» **Task objective**:
Lines with the word "using" in them must be copied from the records below.

» **Extracted entries**:
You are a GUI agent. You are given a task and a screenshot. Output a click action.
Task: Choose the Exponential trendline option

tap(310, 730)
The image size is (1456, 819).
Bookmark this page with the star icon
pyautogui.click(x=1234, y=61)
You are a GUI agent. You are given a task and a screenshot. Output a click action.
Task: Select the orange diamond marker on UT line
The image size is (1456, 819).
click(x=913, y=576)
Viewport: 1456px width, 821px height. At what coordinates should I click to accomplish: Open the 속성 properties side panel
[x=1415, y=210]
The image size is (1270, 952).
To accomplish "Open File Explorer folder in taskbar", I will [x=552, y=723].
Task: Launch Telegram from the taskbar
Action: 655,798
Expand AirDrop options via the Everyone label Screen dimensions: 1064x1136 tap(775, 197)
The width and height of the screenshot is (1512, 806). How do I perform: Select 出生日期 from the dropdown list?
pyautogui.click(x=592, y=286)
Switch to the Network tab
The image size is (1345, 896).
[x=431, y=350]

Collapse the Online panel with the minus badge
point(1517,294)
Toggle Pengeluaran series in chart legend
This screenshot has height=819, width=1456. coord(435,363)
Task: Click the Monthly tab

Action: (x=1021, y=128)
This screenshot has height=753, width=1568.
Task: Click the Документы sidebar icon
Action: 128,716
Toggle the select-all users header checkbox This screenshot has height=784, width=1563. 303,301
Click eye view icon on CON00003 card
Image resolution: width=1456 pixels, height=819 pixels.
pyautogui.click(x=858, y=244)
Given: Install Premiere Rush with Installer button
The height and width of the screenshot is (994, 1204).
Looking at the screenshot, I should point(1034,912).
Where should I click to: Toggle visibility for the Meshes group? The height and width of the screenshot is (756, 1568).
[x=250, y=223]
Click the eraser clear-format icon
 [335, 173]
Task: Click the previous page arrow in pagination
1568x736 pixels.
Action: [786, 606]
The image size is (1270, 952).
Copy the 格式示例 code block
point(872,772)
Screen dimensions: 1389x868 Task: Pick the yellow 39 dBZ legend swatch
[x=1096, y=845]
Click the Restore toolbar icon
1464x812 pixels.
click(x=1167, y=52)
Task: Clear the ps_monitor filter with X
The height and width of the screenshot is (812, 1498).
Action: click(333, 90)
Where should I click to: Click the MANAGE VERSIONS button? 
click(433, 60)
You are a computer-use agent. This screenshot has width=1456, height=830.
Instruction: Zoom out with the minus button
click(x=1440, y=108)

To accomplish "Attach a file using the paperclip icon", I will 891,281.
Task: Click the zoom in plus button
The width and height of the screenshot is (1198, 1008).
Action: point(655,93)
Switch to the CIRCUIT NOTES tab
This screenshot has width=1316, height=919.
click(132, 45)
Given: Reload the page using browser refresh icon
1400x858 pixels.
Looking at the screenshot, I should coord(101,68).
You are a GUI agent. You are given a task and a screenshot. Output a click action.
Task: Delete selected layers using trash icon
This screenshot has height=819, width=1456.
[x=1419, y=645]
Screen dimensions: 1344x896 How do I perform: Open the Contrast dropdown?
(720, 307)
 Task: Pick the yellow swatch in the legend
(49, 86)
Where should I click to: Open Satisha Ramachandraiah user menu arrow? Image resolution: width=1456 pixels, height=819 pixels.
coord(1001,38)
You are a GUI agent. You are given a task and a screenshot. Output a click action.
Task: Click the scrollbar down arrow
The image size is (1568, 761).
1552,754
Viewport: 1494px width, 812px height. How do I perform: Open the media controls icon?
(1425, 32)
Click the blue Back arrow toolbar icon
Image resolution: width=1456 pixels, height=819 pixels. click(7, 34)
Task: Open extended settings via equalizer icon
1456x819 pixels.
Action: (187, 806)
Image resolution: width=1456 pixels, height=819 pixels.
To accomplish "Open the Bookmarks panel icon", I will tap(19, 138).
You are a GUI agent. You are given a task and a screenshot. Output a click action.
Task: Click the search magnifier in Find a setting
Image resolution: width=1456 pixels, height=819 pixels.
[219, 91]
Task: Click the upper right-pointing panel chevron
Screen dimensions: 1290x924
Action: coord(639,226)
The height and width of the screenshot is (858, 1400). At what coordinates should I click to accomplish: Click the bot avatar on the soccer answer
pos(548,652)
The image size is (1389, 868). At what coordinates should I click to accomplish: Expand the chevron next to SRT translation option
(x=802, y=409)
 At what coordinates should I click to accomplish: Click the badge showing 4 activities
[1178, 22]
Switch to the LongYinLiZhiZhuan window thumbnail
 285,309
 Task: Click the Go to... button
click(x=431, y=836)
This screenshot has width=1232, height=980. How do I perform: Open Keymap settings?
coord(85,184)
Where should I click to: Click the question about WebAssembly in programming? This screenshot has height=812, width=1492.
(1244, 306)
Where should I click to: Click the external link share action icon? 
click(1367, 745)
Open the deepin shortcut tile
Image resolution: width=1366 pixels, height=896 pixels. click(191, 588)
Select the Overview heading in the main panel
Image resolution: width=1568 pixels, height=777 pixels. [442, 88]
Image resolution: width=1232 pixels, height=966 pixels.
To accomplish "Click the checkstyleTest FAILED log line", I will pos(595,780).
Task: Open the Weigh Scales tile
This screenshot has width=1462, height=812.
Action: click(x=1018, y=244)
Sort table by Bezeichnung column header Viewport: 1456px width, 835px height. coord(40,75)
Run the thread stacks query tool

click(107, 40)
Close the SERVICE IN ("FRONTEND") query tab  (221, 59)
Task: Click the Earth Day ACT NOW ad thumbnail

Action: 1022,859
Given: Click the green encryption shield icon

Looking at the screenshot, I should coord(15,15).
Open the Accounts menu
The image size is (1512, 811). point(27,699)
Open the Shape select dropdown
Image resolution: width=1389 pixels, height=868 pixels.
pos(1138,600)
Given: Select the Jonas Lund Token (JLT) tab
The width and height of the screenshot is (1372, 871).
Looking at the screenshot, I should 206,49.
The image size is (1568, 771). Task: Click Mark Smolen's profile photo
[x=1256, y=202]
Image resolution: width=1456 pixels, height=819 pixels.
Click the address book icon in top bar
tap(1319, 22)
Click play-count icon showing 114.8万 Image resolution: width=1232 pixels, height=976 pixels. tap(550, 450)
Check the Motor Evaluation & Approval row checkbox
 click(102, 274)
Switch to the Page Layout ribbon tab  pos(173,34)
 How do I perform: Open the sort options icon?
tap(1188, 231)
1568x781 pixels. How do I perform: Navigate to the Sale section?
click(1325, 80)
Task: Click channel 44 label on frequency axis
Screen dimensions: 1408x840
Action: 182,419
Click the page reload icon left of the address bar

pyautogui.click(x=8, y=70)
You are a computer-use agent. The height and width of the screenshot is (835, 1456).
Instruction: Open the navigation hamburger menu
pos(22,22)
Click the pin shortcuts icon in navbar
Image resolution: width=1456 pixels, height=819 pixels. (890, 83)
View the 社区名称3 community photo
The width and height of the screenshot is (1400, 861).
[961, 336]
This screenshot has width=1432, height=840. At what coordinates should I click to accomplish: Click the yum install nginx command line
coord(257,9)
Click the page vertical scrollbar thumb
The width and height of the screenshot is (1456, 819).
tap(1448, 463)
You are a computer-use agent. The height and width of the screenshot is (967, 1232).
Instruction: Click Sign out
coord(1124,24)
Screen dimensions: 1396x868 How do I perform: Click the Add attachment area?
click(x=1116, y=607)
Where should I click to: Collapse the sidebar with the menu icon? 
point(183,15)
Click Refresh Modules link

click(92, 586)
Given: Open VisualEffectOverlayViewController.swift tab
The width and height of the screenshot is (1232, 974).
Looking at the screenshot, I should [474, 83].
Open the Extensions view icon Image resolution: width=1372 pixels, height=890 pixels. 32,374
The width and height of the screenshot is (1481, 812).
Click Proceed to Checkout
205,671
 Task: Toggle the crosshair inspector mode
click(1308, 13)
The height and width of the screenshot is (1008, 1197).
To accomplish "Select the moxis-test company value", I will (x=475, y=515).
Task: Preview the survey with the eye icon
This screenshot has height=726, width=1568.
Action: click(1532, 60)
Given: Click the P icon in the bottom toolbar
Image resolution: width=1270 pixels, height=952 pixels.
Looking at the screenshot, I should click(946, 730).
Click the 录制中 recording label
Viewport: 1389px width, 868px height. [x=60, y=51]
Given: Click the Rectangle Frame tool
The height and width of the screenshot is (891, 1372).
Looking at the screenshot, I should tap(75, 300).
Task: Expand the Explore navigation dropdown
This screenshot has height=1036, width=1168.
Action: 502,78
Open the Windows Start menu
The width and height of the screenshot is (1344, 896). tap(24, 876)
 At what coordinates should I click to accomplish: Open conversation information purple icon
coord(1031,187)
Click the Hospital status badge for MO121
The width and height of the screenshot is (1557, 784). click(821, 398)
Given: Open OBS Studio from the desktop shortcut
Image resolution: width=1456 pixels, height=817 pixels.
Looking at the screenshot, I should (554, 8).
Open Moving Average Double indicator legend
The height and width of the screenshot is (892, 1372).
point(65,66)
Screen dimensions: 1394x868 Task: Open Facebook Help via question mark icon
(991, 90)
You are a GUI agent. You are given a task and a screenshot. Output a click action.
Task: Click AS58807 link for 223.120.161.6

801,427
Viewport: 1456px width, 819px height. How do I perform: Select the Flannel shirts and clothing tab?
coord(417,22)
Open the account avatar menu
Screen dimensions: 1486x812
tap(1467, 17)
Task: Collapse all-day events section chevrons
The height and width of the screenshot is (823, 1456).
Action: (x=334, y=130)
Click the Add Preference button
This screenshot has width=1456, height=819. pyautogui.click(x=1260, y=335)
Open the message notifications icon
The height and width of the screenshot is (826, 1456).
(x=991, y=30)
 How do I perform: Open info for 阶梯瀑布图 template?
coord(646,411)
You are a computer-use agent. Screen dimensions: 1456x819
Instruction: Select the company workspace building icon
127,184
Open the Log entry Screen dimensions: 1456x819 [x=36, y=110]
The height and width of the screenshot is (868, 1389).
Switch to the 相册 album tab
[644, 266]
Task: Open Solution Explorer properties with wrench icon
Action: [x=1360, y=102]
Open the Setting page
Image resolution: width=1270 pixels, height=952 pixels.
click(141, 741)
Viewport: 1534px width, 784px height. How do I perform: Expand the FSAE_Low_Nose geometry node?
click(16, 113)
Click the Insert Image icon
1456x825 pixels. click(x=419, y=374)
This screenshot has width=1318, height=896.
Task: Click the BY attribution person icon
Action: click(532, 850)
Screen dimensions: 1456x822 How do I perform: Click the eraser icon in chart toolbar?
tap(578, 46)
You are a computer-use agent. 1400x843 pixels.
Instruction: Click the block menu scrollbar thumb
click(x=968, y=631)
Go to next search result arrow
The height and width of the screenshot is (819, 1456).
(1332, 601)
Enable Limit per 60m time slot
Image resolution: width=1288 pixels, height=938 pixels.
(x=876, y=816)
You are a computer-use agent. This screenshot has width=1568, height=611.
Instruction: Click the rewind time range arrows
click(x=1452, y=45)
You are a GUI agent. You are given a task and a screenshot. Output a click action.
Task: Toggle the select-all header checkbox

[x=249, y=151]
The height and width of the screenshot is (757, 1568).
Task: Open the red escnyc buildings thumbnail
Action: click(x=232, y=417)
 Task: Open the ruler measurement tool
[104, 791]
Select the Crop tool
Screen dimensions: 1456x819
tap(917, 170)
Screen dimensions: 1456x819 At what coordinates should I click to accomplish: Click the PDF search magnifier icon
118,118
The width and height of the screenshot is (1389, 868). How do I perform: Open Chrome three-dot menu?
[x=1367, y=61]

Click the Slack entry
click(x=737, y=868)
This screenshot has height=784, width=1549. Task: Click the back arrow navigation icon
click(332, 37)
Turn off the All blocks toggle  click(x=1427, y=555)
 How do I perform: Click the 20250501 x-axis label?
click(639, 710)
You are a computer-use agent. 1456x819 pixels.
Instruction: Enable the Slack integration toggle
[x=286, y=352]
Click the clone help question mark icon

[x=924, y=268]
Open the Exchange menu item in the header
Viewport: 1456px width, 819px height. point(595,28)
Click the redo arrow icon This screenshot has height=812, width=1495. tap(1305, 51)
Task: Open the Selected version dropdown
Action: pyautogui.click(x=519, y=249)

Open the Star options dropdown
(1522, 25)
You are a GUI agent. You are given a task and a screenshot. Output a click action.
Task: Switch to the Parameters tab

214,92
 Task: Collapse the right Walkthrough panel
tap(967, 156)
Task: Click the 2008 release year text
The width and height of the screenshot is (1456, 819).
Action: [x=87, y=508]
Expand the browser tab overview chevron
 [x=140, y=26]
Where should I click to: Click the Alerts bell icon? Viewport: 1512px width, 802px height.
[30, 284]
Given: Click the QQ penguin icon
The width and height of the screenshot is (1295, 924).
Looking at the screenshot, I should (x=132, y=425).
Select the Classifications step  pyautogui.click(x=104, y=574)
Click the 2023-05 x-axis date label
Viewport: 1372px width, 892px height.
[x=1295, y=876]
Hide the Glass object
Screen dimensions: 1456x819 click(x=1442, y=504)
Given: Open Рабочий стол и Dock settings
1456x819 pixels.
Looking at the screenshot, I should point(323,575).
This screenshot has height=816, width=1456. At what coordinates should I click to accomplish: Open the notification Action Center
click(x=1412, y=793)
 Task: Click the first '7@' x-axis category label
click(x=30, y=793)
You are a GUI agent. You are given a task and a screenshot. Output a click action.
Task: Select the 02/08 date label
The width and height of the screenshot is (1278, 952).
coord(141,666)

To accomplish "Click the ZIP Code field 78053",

» **Answer to this task**:
To accomplish "Attach a file using the paperclip icon", I will 891,281.
Given: Reload the page using browser refresh icon
Task: Delete selected layers using trash icon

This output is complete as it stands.